Process Skill: APPLY CONSTRAINTS - Using the mutual exclusivity condition to simplify the calculation

4. Verify against answer choices

Our calculated probability is \(\frac{3}{5}\).

Looking at the answer choices:

1. \(\frac{1}{5}\)
2. \(\frac{2}{5}\)
3. \(\frac{3}{5}\) ← This matches our answer
4. \(\frac{4}{5}\)
5. \(\frac{12}{25}\)

Let's double-check: \(\frac{3}{5} = 0.6\), which means there's a 60% chance that either event M or event R will occur.

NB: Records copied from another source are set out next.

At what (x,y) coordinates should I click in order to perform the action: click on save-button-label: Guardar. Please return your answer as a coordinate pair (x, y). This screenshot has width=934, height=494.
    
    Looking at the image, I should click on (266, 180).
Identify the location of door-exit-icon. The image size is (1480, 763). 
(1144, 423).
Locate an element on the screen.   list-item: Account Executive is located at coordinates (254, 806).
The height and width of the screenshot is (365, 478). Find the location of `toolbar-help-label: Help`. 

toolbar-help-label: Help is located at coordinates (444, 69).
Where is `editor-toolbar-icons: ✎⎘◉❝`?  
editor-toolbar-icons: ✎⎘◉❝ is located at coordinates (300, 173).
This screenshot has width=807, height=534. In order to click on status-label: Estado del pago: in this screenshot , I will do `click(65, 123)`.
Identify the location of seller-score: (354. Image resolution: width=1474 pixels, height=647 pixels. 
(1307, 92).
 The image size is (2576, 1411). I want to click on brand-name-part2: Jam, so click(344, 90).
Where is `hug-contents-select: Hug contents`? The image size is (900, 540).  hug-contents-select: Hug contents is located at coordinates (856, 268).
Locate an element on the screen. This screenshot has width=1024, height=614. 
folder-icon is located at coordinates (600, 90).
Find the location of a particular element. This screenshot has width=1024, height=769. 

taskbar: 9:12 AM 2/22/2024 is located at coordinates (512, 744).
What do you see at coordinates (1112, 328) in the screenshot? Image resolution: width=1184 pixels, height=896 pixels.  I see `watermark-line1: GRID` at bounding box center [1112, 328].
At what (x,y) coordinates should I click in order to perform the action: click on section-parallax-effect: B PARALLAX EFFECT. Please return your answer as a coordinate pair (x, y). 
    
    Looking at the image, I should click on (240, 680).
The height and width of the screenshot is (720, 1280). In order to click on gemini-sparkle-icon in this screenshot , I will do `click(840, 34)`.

This makes sense given our individual probabilities of 20% and 40%.

Final Answer

The probability that either event M or event R will occur is \(\frac{3}{5}\).

The correct answer is C) \(\frac{3}{5}\).

Common Faltering Points

Errors while devising the approach

1. Misinterpreting "cannot both occur" constraint

Students often overlook or misunderstand the phrase "events M and R cannot both occur." They may proceed to use the general formula \(\mathrm{P(M \text{ or } R)} = \mathrm{P(M)} + \mathrm{P(R)} - \mathrm{P(M \text{ and } R)}\) without recognizing that the mutual exclusivity means \(\mathrm{P(M \text{ and } R)} = 0\). This leads them to think they need additional information to solve the problem.

2. Working directly with complement probabilities

Some students attempt to work directly with the given "will not occur" probabilities (0.8 and 0.6) without first converting them to "will occur" probabilities. They might try to subtract these from 1 or combine them in incorrect ways, missing the fundamental step of finding \(\mathrm{P(M)} = 0.2\) and \(\mathrm{P(R)} = 0.4\).

3. Confusing "either...or" with "exactly one"

Students may misinterpret "either event M or event R will occur" as meaning "exactly one of M or R occurs" rather than "at least one of M or R occurs." While this doesn't affect the final answer in this particular problem due to mutual exclusivity, the conceptual misunderstanding can lead to confusion in the approach.

Errors while executing the approach

1. Arithmetic errors in fraction addition

When adding \(\mathrm{P(M)} + \mathrm{P(R)} = \frac{1}{5} + \frac{2}{5}\), students may make basic arithmetic mistakes, such as adding numerators and denominators separately (getting \(\frac{3}{10}\) instead of \(\frac{3}{5}\)) or incorrectly converting decimals to fractions.

2. Incorrect complement calculation

Students might incorrectly calculate the individual probabilities by using \(\mathrm{P(M)} = 0.8\) instead of \(\mathrm{P(M)} = 1 - 0.8 = 0.2\), essentially using the given "will not occur" probabilities as "will occur" probabilities.

Errors while selecting the answer

1. Selecting decimal equivalent without checking fraction form

Students who correctly calculate 0.6 as their final answer might look for this decimal form among the choices rather than converting to the fraction \(\frac{3}{5}\). This could lead them to incorrectly select choice E) \(\frac{12}{25}\) (which equals 0.48) if they misread or miscalculate.

2. Choosing individual probability instead of combined probability

After correctly calculating \(\mathrm{P(M)} = \frac{1}{5}\) and \(\mathrm{P(R)} = \frac{2}{5}\), some students might accidentally select one of these individual probabilities (choice A or B) instead of their sum, especially if they lose track of what the question is actually asking for.